**Work instruction**
When you repeat the material, keep each line exact and omit the pictures.
*** Supplied data Section Begins ***
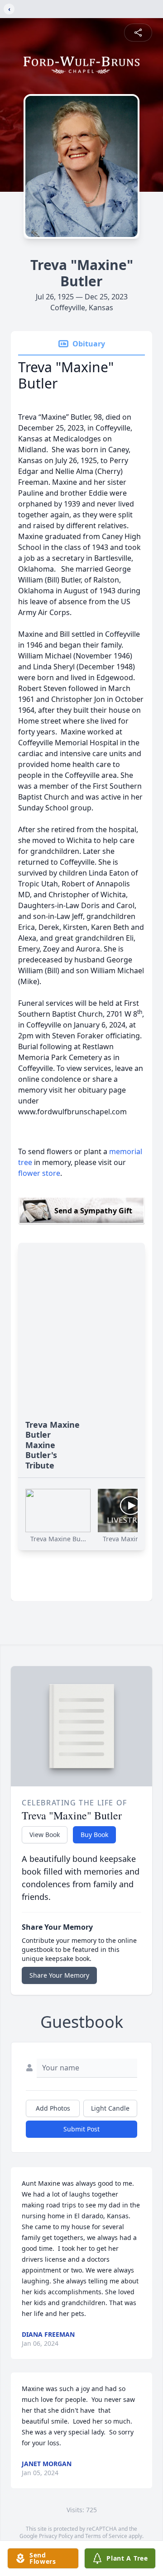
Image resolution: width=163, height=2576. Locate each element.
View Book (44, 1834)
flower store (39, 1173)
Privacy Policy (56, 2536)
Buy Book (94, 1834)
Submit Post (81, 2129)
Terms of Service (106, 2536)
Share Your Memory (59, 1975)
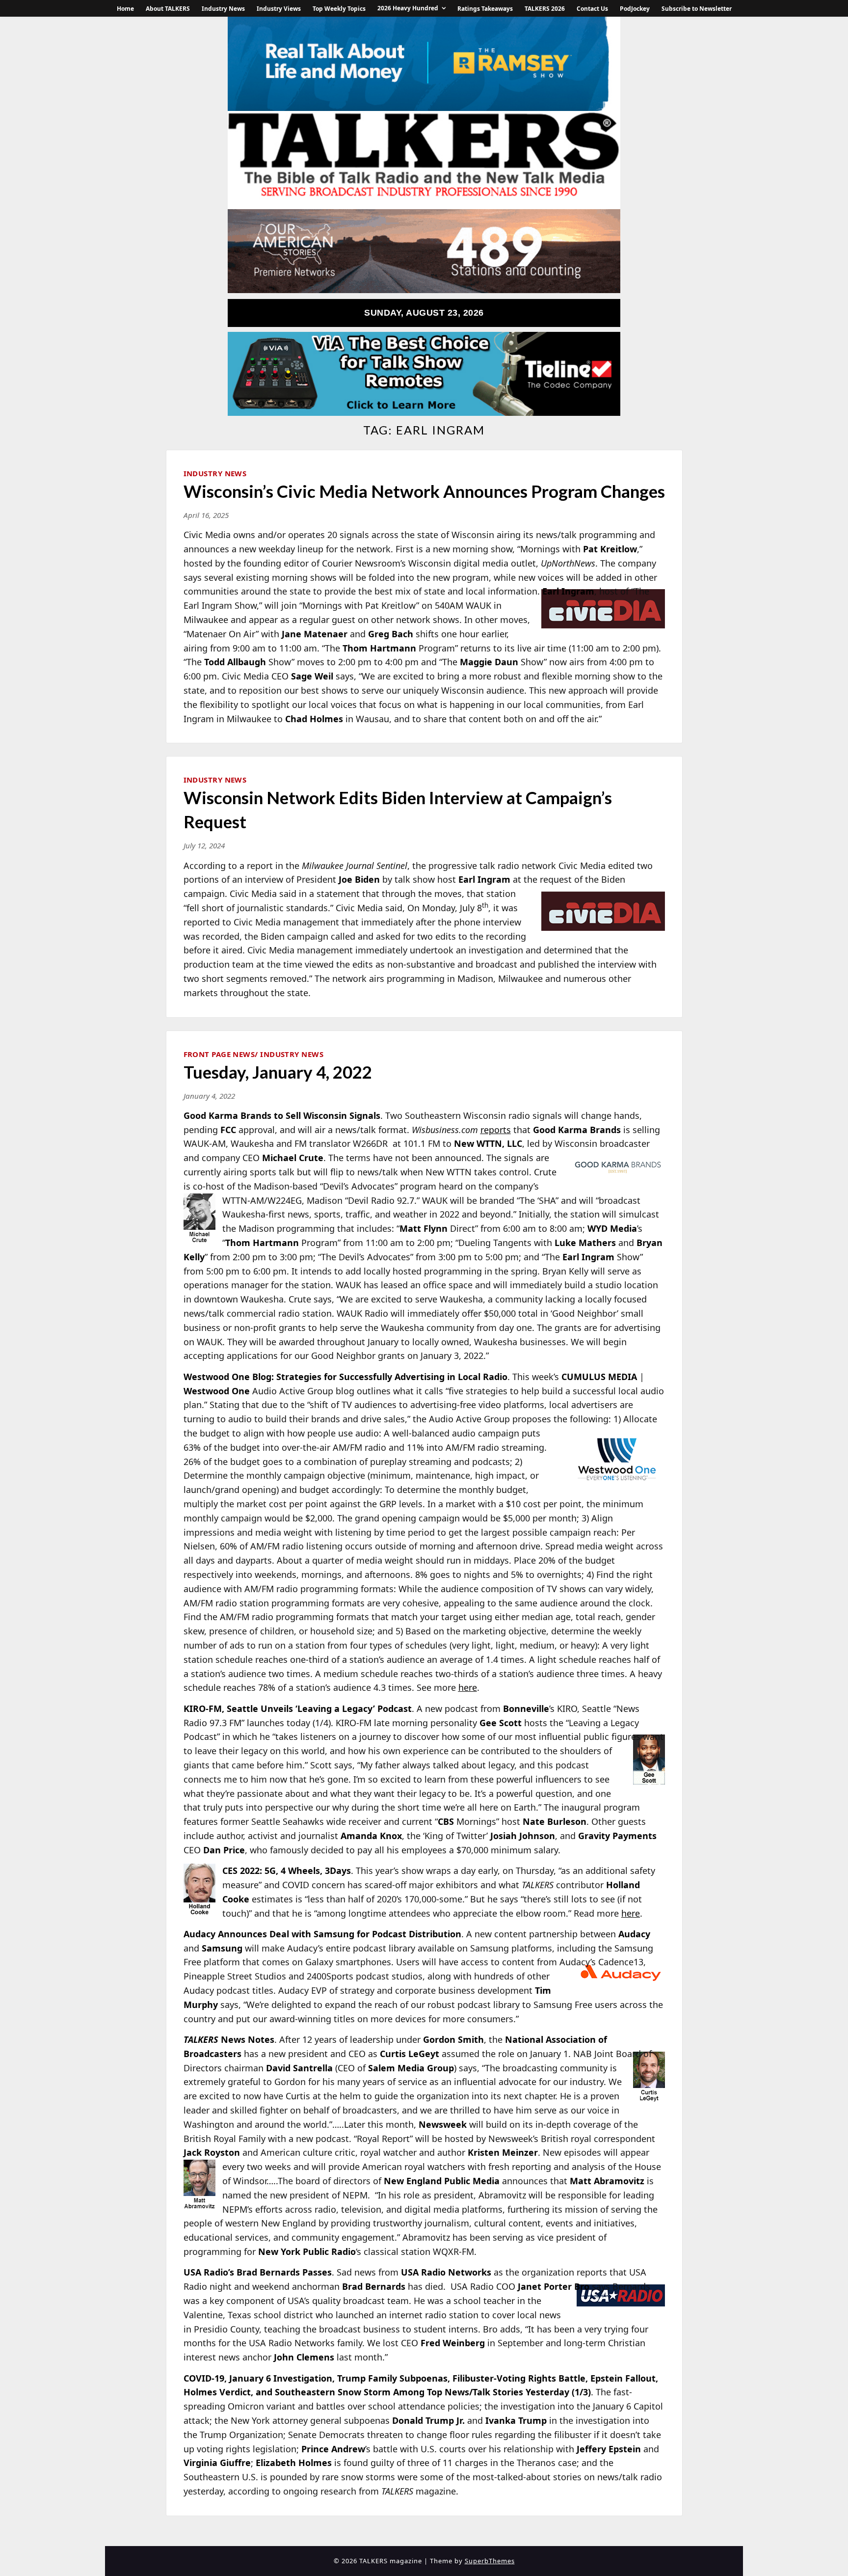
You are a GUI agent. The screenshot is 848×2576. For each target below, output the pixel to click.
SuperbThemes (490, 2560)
*** Supplied data Section Ends ***
**Expected answer**
Image resolution: width=163, height=2576. Locate each element.
View Book (44, 1834)
flower store (39, 1173)
Privacy Policy (56, 2536)
Buy Book (94, 1834)
Submit Post (81, 2129)
Terms of Service (106, 2536)
Share Your Memory (59, 1975)
You are a GUI agent. The screenshot is 848×2576. For each target below, output the pixel to click.
SuperbThemes (490, 2560)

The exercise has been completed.